El Perú, reconocido como uno de los destinos más importantes en el ciclo de vida de la ballena jorobada, fue escenario de la primera expedición de marcaje satelital realizada en aguas nacionales. Este avance permitirá seguir en tiempo real las rutas migratorias de las ballenas jorobadas en el Pacífico Suroriental, conocer sus patrones de movimiento y reforzar las estrategias de conservación de esta especie emblemática.

Cada año, entre julio y octubre, cientos de ballenas jorobadas arriban a las cálidas aguas del norte del país, especialmente frente a las costas de El Ñuro, Los Órganos, Máncora y Canoas de Punta Sal, donde se reproducen y cuidan a sus crías. Esta presencia convierte a la zona en un hábitat de gran relevancia ecológica y social, fundamental no solo para la conservación de la especie, sino también para el desarrollo de actividades económicas sostenibles como el turismo de avistamiento responsable.

Anthony Llapapasca, jefe de la Reserva Nacional Mar Tropical de Grau – Sernanp, sostiene que el marcaje satelital permitirá conocer con precisión las rutas migratorias y llevar un registro de los ejemplares que transitan por esta área natural protegida. “De esta manera, la reserva se consolida como un espacio ideal para la alimentación y reproducción de las ballenas, al mismo tiempo que dinamiza la economía local mediante actividades sostenibles como el turismo”, afirmó.

No obstante, como ocurre con muchas especies altamente migratorias, aún existen vacíos de información sobre su comportamiento y su conectividad con otras poblaciones del Pacífico. Entre las principales amenazas que enfrentan las ballenas jorobadas figuran el enmallamiento con redes de pesca, las colisiones con embarcaciones, el ruido submarino y los impactos derivados de un turismo no regulado.

“El conocimiento de los movimientos de las ballenas es una herramienta clave para la gestión de acciones que promuevan la mitigación de amenazas que enfrentan y la conservación de sus áreas críticas. Aplicar la investigación científica en la toma de decisiones informadas promueve el desarrollo de actividades sostenibles y refuerza la conservación de los cetáceos”, señaló Jorge Paz Acosta, presidente ejecutivo del Instituto del Mar del Perú (IMARPE).

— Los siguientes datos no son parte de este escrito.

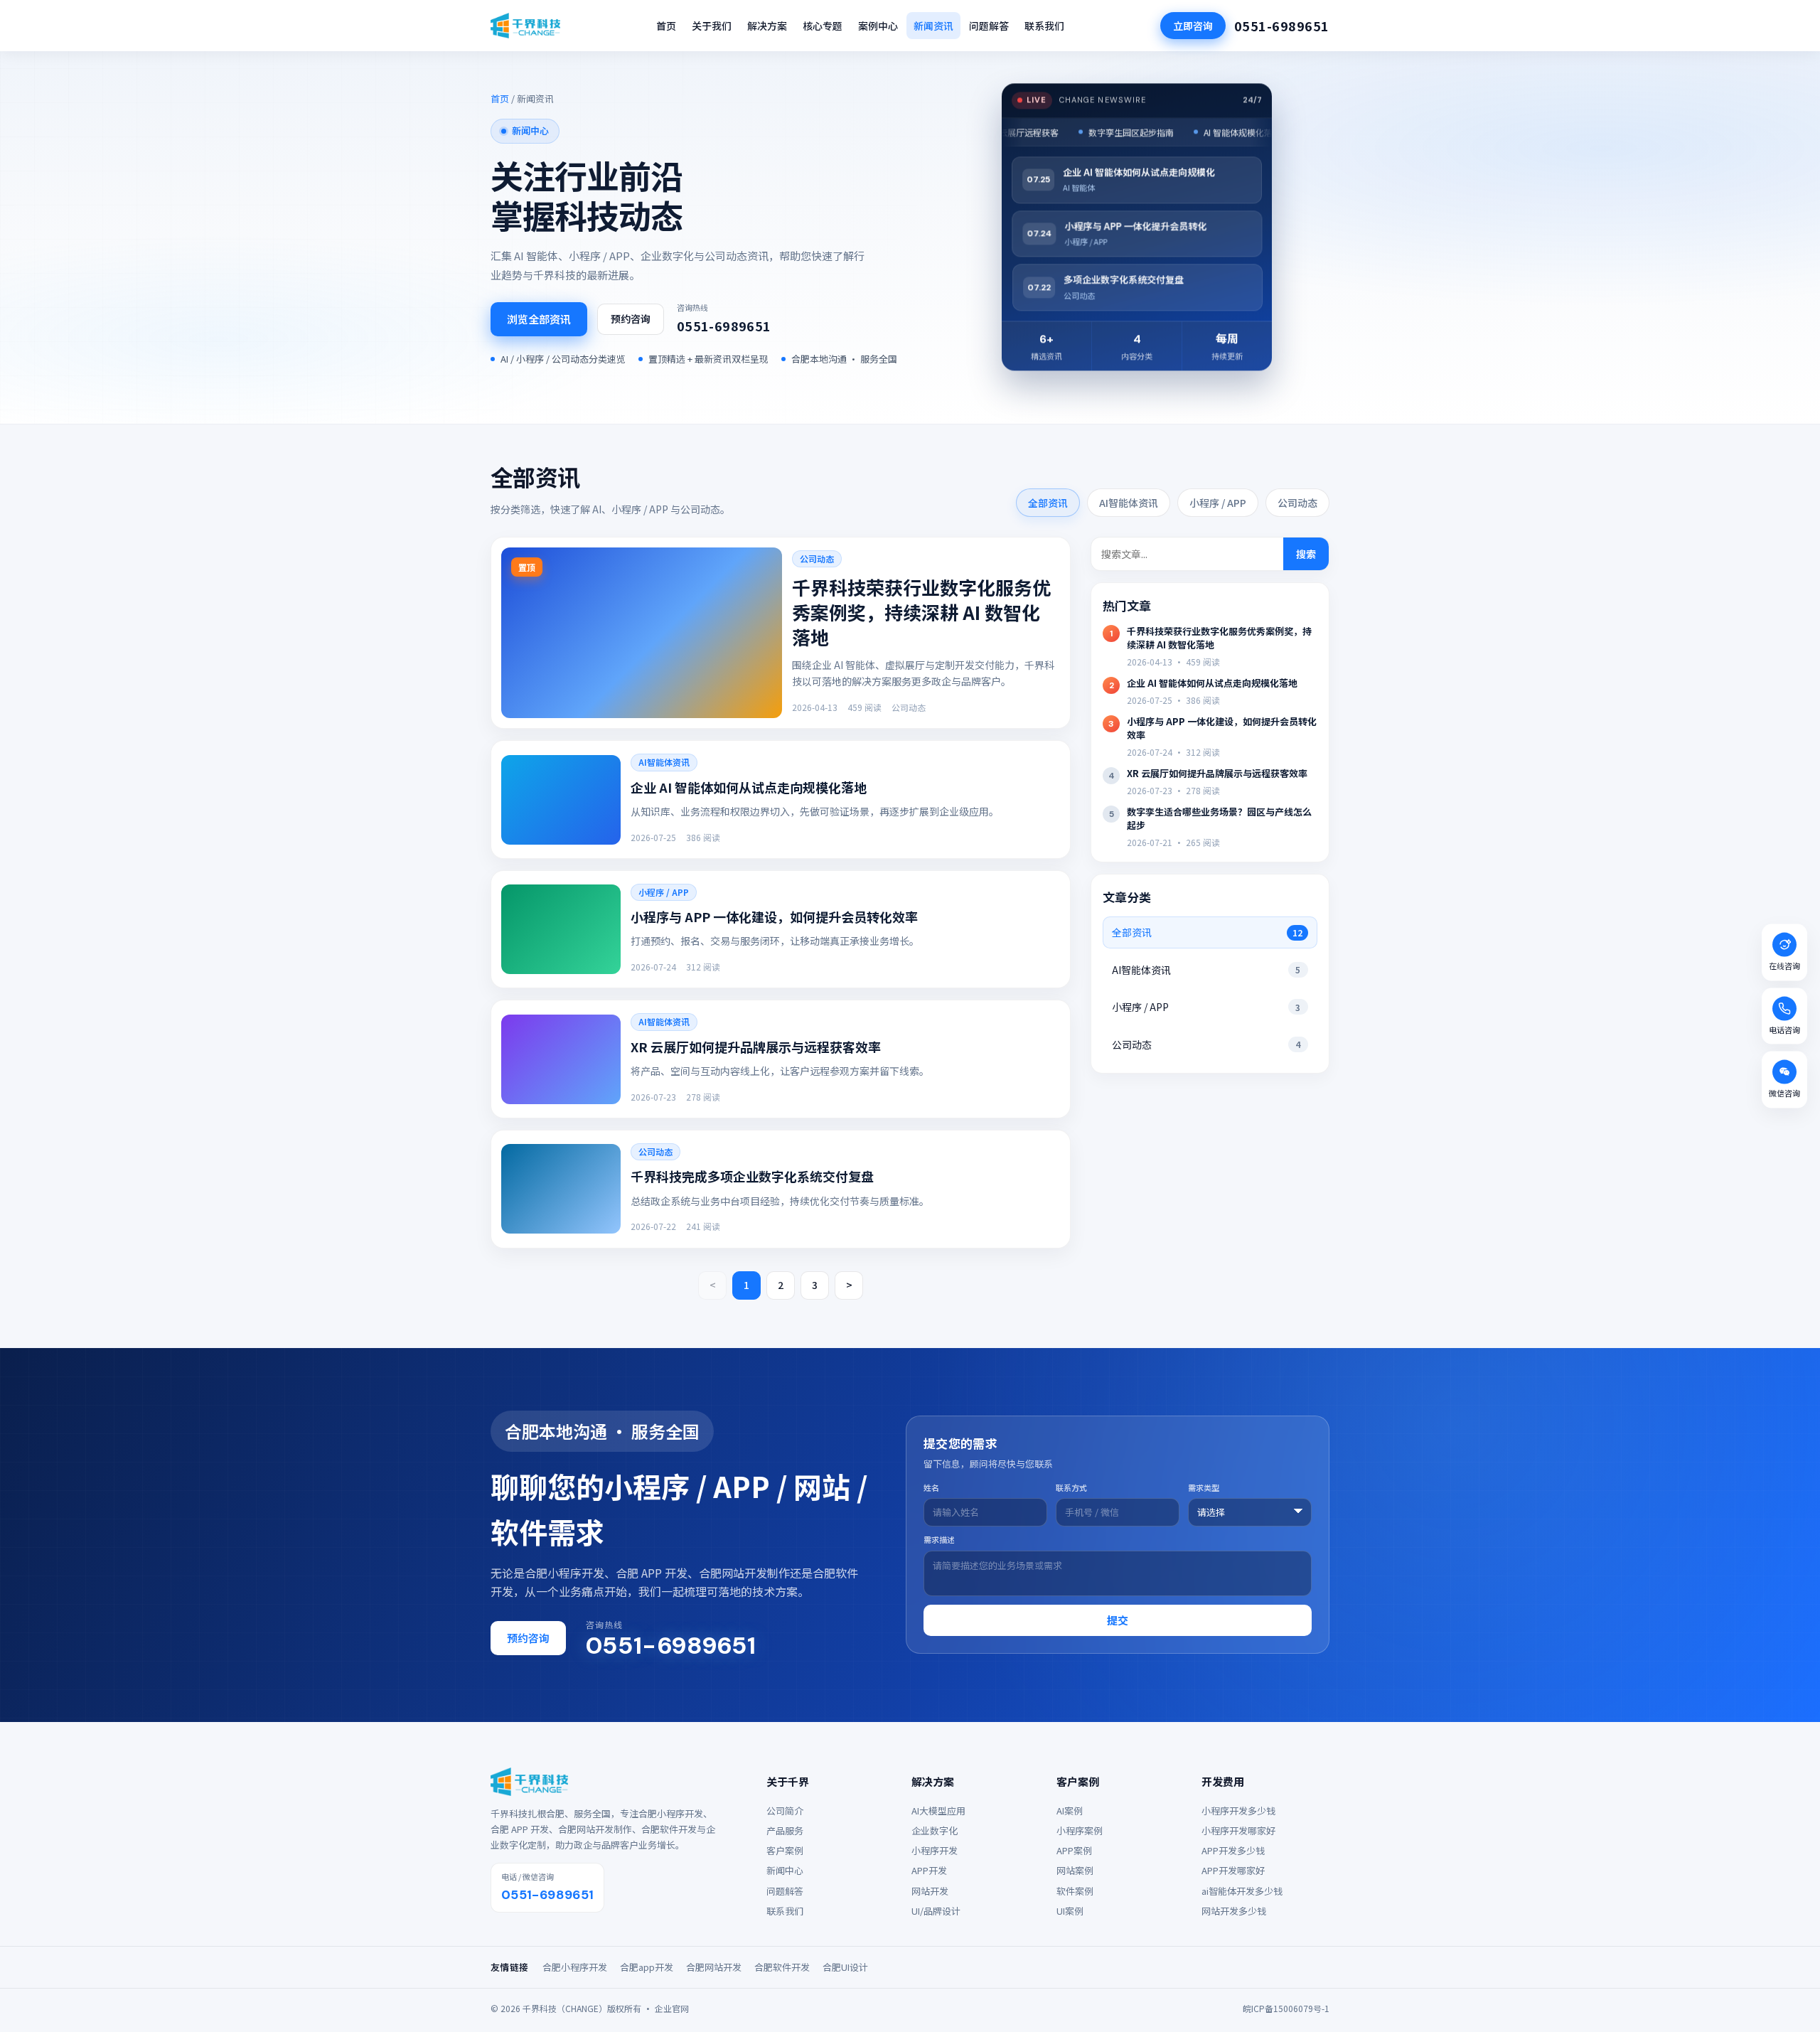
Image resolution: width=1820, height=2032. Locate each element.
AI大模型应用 (938, 1810)
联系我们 (1044, 25)
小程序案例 (1079, 1830)
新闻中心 (784, 1870)
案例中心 (878, 25)
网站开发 (929, 1891)
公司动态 (1297, 503)
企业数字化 (934, 1830)
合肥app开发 (646, 1967)
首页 (666, 25)
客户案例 (784, 1850)
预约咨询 (631, 318)
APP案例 (1074, 1850)
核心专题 (822, 25)
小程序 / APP (1217, 503)
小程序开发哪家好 (1238, 1830)
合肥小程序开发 (574, 1967)
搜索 (1306, 554)
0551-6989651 (1281, 25)
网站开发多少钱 (1233, 1911)
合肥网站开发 (714, 1967)
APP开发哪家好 (1233, 1870)
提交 (1117, 1620)
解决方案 (767, 25)
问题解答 (989, 25)
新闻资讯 (933, 25)
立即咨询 (1193, 25)
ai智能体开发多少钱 (1242, 1891)
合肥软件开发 (782, 1967)
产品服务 (784, 1830)
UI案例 (1069, 1911)
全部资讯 (1048, 503)
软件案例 (1074, 1891)
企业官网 (672, 2008)
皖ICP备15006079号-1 (1286, 2008)
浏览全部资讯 (539, 318)
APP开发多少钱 (1233, 1850)
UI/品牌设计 (935, 1911)
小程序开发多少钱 (1238, 1810)
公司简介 (784, 1810)
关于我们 (712, 25)
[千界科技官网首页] (525, 25)
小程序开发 (934, 1850)
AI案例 (1069, 1810)
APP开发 (929, 1870)
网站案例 (1074, 1870)
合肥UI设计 (845, 1967)
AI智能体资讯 (1128, 503)
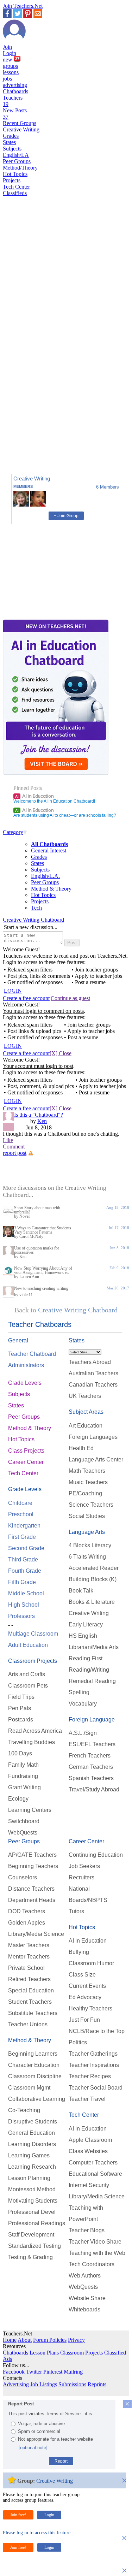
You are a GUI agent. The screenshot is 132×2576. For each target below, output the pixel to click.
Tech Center (16, 187)
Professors (21, 1616)
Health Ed (81, 1448)
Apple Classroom (90, 2140)
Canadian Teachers (93, 1385)
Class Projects (26, 1451)
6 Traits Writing (87, 1557)
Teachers (13, 101)
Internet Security (89, 2185)
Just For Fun (84, 2020)
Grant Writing (24, 1787)
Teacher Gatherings (93, 2054)
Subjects (12, 149)
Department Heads (31, 1900)
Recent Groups (19, 123)
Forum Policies (50, 2340)
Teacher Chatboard (32, 1354)
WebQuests (22, 1833)
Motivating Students (32, 2201)
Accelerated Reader (94, 1568)
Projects (11, 180)
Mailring (73, 2372)
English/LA (16, 155)
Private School (26, 1968)
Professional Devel (32, 2212)
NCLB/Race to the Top (97, 2031)
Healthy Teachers (90, 2008)
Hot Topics (15, 174)
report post (14, 1153)
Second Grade (26, 1548)
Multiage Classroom (33, 1634)
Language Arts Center (96, 1460)
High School (23, 1605)
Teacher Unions (28, 2024)
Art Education (85, 1426)
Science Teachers (91, 1505)
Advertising (16, 2384)
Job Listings (43, 2384)
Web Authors (85, 2276)
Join (7, 47)
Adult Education (28, 1645)
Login (9, 53)
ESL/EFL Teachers (92, 1744)
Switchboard (23, 1821)
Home (10, 2340)
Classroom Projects (32, 1661)
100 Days (20, 1753)
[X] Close (60, 1053)
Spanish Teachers (91, 1778)
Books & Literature (92, 1602)
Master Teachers (28, 1945)
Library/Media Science (36, 1934)
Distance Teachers (31, 1889)
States (9, 142)
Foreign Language (92, 1720)
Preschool (20, 1514)
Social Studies (87, 1516)
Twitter (34, 2372)
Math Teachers (87, 1471)
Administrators (26, 1365)
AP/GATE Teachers (32, 1855)
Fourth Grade (24, 1571)
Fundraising (23, 1776)
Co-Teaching (24, 2110)
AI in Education (34, 796)
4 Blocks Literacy (90, 1545)
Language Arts (87, 1532)
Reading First (85, 1658)
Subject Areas (86, 1412)
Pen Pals (19, 1708)
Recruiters (81, 1877)
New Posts (15, 113)
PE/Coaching (85, 1493)
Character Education (33, 2065)
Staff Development (31, 2235)
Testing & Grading (30, 2257)
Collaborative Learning (36, 2099)
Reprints (97, 2384)
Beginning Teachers (33, 1866)
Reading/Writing (89, 1670)
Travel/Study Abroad (94, 1789)
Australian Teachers (93, 1373)
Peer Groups (17, 161)
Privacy (76, 2340)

Para reducir estas brechas, se desarrolló la primera campaña de marcaje satelital en el país. Con esta iniciativa, será posible seguir en tiempo real los movimientos de tres ballenas adultas —Wallina, Tuta y Encanto—, cada una acompañada de su cría, durante su ruta de retorno hacia las zonas de alimentación en el Pacífico Suroriental.

Tecnología de punta para la ciencia marina

El equipo de investigación empleó dispositivos satelitales transdérmicos diseñados para permanecer por largos periodos en los animales, garantizando una transmisión continua de datos. Estos transmisores envían señales cada vez que las ballenas emergen a la superficie, lo que permite registrar su recorrido diario e identificar las áreas más relevantes para su conservación.

Gilary Morales, especialista de Mecanismos de Conservación para la Conectividad de WWF Perú, explicó que el estudio busca generar información científica sólida que fortalezca las estrategias de manejo y conservación de la ballena jorobada, tanto a nivel nacional como regional. “Los datos obtenidos permitirán identificar áreas críticas y apoyar la planificación de medidas de protección, además de resguardar el corredor migratorio en articulación con los países de la región”, señaló.

Por su parte, Piero Uceda, oficial asociado de Mecanismos de Conservación para la Conectividad de WWF Perú, subrayó la importancia de estas investigaciones: “Son esenciales para entender cómo se desplazan las ballenas a lo largo del Pacífico y qué factores pueden amenazarlas en su ruta migratoria. Con información precisa, podemos tomar mejores decisiones para protegerlas en todo el Corredor Azul del Pacífico Oriental, que se extiende desde la península Antártica hasta América Central”.

Equipo de la expedición

La campaña contó con la participación de Amy Kennedy (Marine Ecology and Telemetry Research), Luis Aguilar (CETALAB), Víctor Chero (Corales Tours), Alice Eymard-Duvernay (WWF Suiza), Gilary Morales y Piero Uceda (WWF Perú), quienes conformaron el equipo científico y la tripulación a cargo de las operaciones en el mar.

Con este esfuerzo conjunto, WWF Perú reafirma su compromiso de impulsar la ciencia, la cooperación y la gestión sostenible de los ecosistemas marinos, contribuyendo a la protección de las ballenas jorobadas en el Corredor Azul del Pacífico Oriental.